Segment Open
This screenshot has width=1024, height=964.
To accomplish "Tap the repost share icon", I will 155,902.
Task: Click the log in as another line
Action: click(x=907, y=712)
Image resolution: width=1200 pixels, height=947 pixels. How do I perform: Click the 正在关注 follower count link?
Segment Closed
Segment Open
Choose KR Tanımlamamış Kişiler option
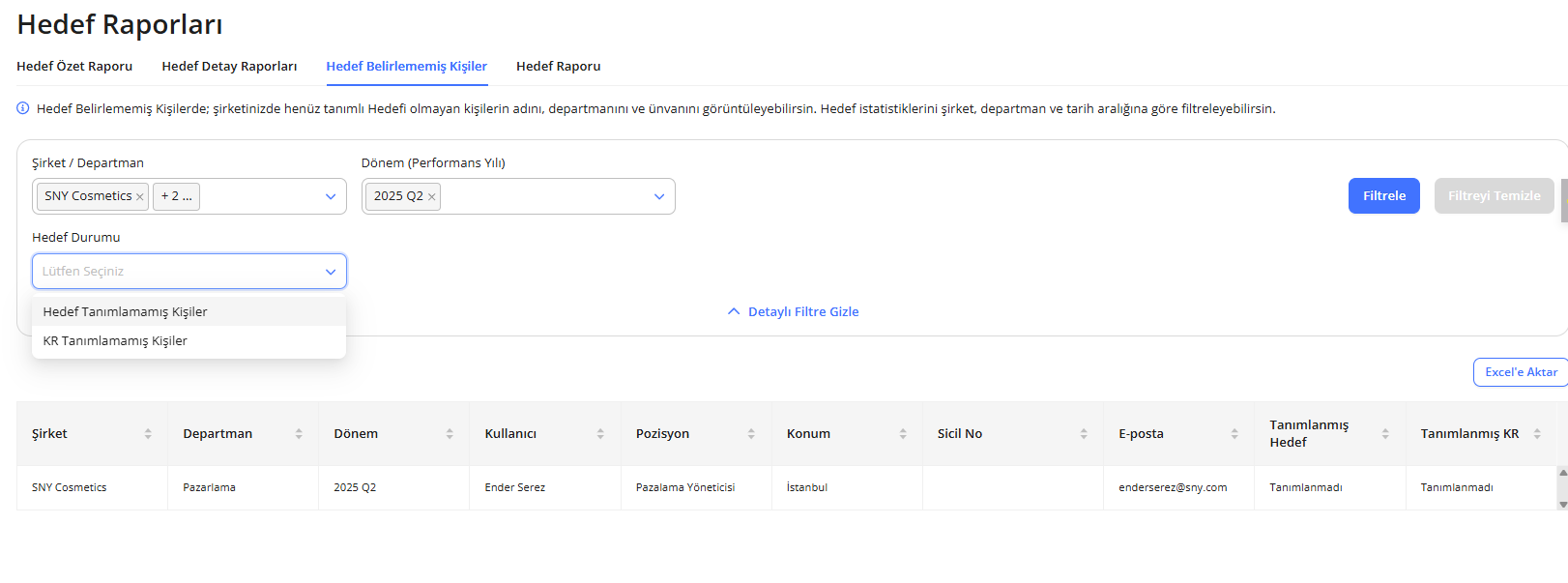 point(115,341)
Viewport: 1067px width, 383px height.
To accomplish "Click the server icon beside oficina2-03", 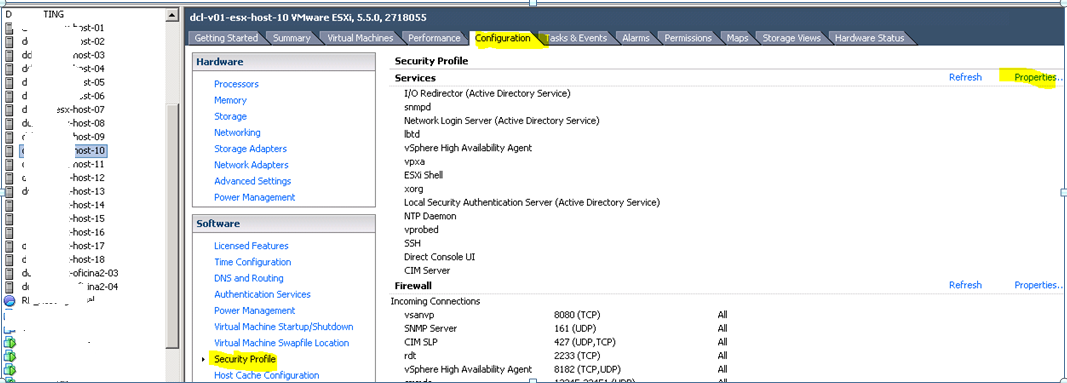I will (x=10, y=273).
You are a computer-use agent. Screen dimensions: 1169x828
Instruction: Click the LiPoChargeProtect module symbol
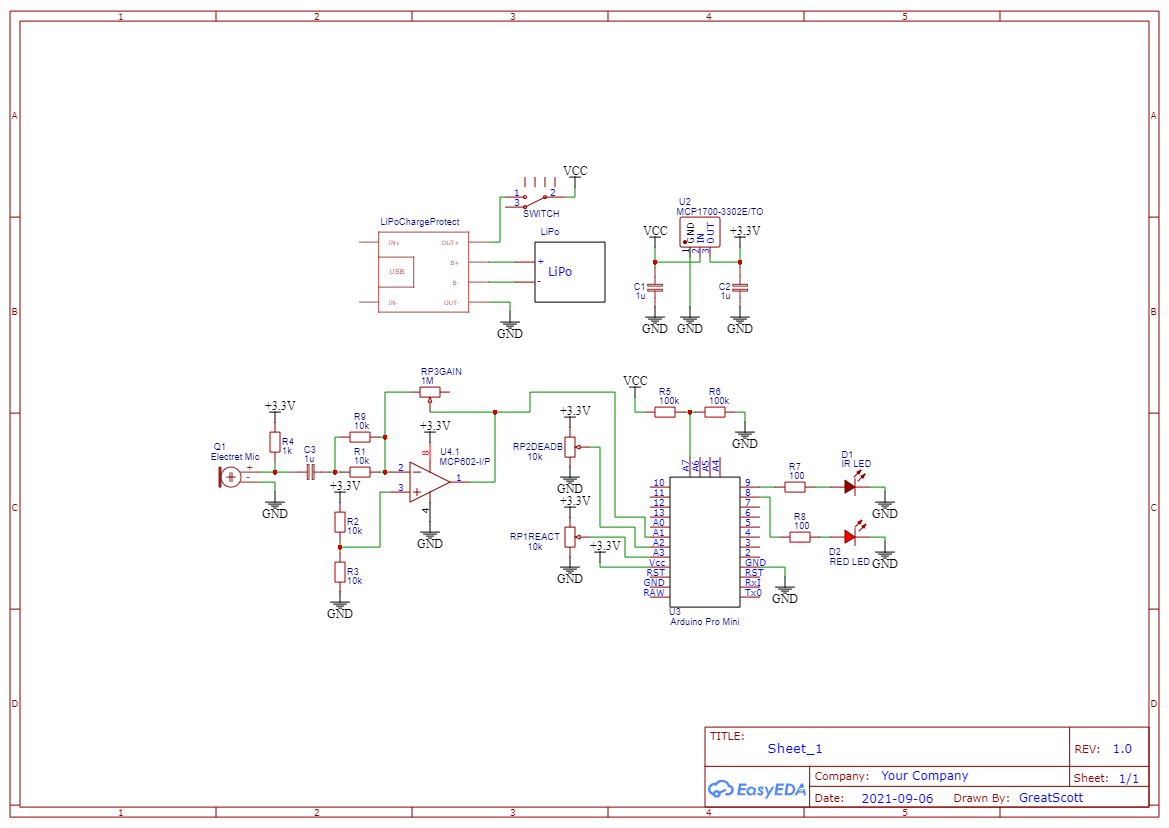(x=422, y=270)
Segment Closed
Segment Open
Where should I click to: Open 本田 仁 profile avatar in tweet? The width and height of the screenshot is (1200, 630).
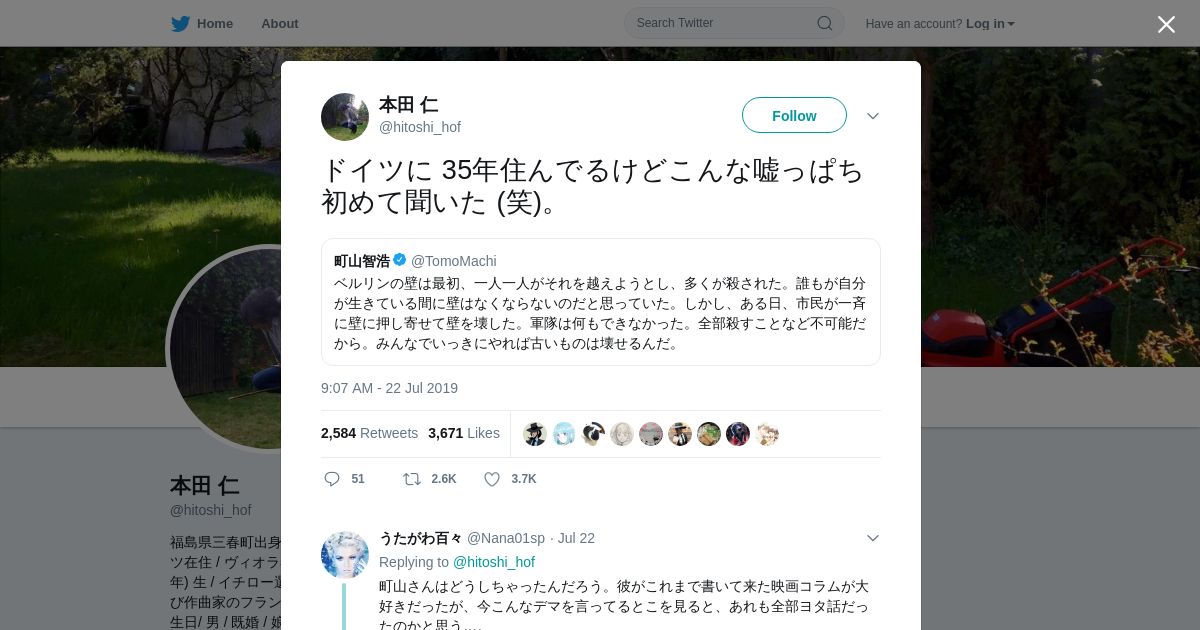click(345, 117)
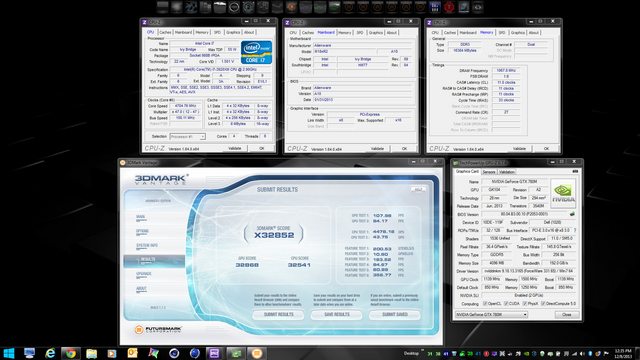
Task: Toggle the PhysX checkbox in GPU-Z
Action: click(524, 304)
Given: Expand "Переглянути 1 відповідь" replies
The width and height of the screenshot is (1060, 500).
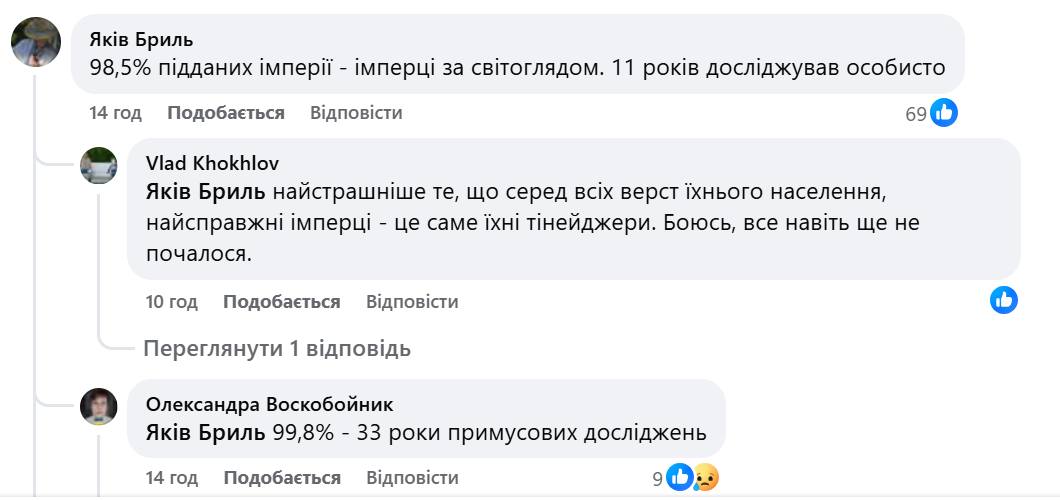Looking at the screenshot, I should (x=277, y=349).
Segment Closed
Among the entries above, locate the lines containing "This screenshot has width=1024, height=964." and "Image resolution: width=1200", and transcribe exactly those two lines and all lines between.

= RESULT OF THIS EXERCISE =
This screenshot has width=1024, height=964.
To accomplish "Tap the repost share icon", I will 155,902.
Task: Click the log in as another line
Action: click(x=907, y=712)
Image resolution: width=1200 pixels, height=947 pixels. How do I perform: Click the 正在关注 follower count link?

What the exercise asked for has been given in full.